In the data below, keep only the lines that contain the string "Open", and treat case as significant.
start Records shown
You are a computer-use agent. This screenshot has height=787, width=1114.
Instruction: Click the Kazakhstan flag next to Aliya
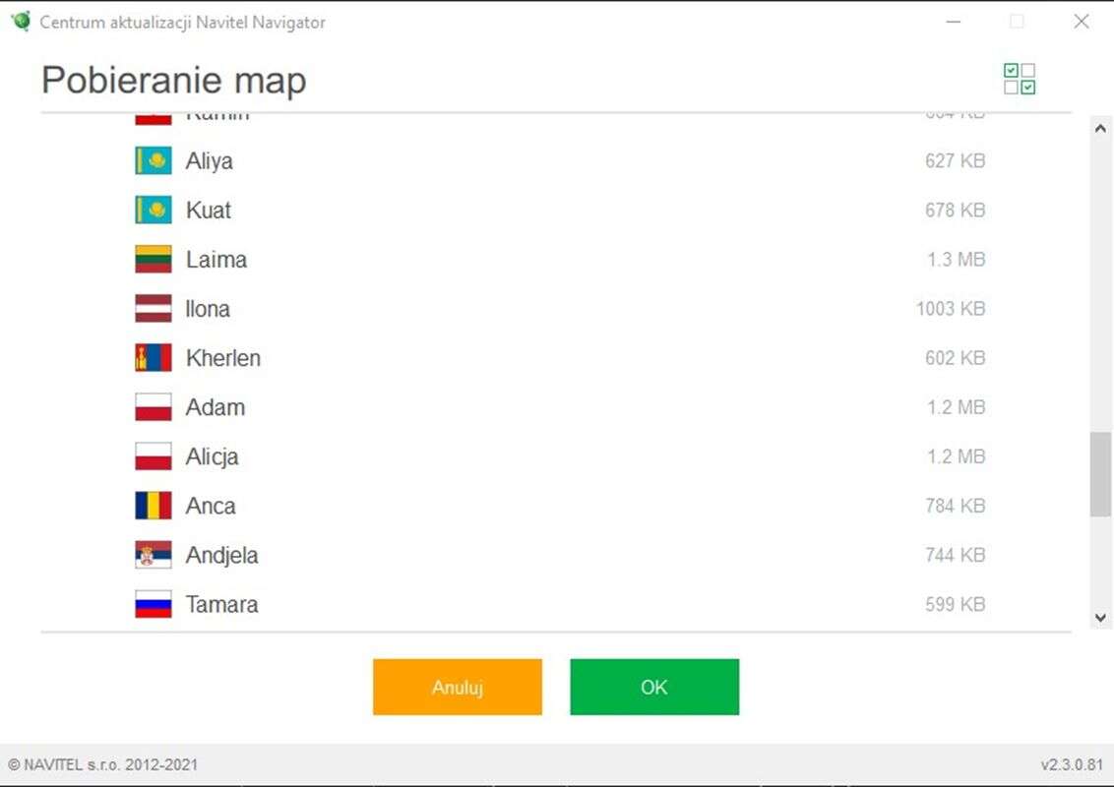(x=153, y=160)
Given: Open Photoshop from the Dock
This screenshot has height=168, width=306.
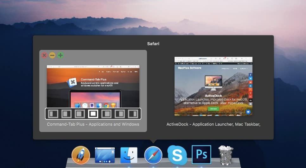Looking at the screenshot, I should [201, 155].
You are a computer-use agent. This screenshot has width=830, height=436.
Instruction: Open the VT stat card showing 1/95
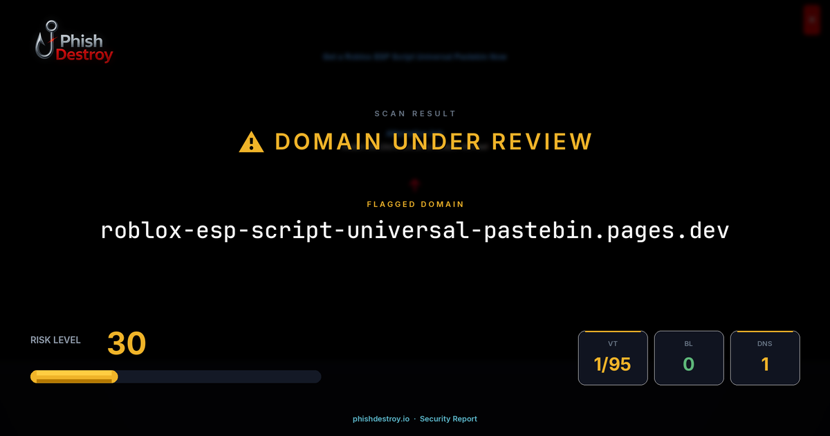[613, 358]
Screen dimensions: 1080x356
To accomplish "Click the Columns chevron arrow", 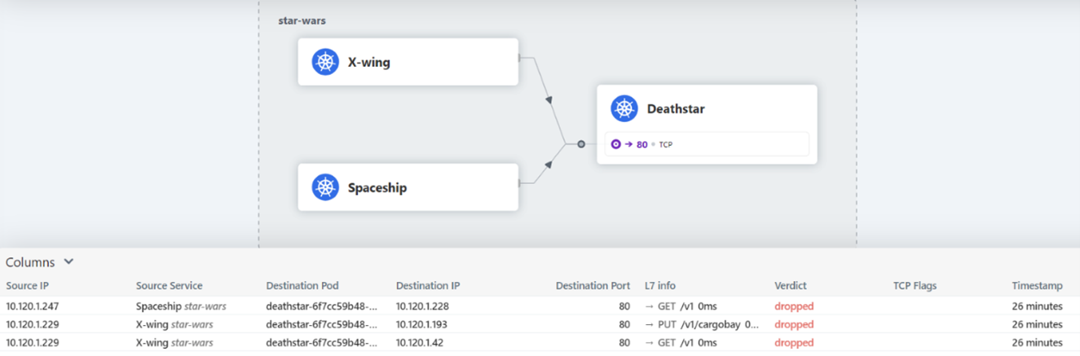I will (69, 262).
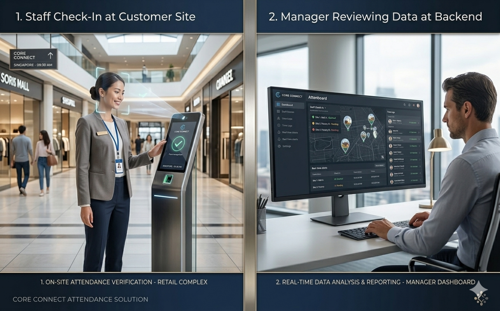Select the yellow Pending status for Site 2

335,124
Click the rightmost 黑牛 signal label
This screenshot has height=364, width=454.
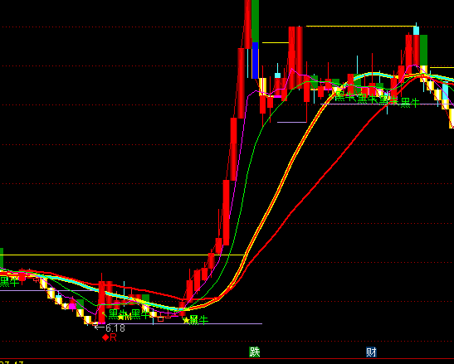(410, 103)
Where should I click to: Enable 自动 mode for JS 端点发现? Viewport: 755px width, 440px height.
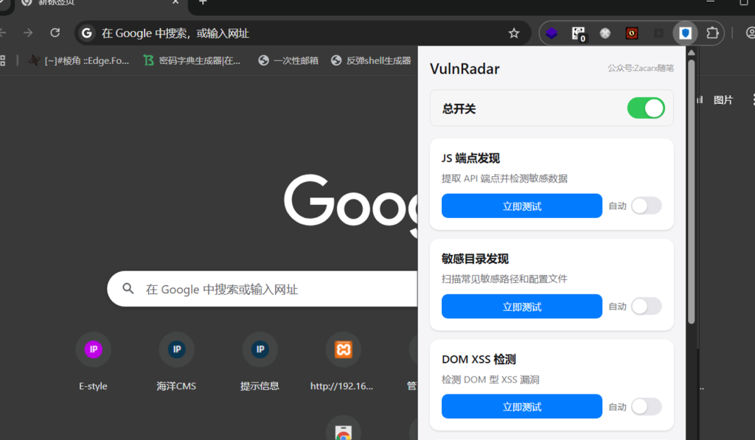click(646, 206)
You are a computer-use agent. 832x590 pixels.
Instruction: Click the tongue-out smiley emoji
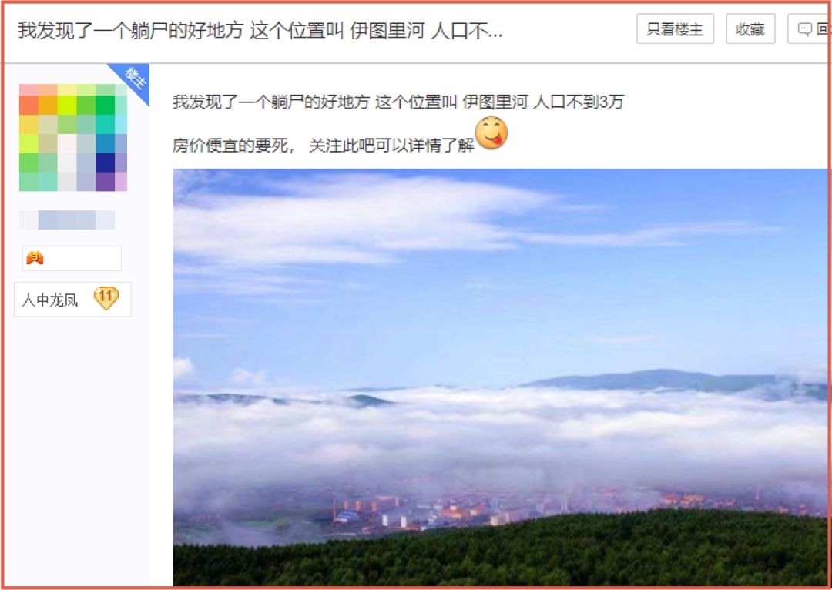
end Records shown
#### Task output:
Given: Open Photoshop from the Dock
Instruction: Open the VT stat card showing 1/95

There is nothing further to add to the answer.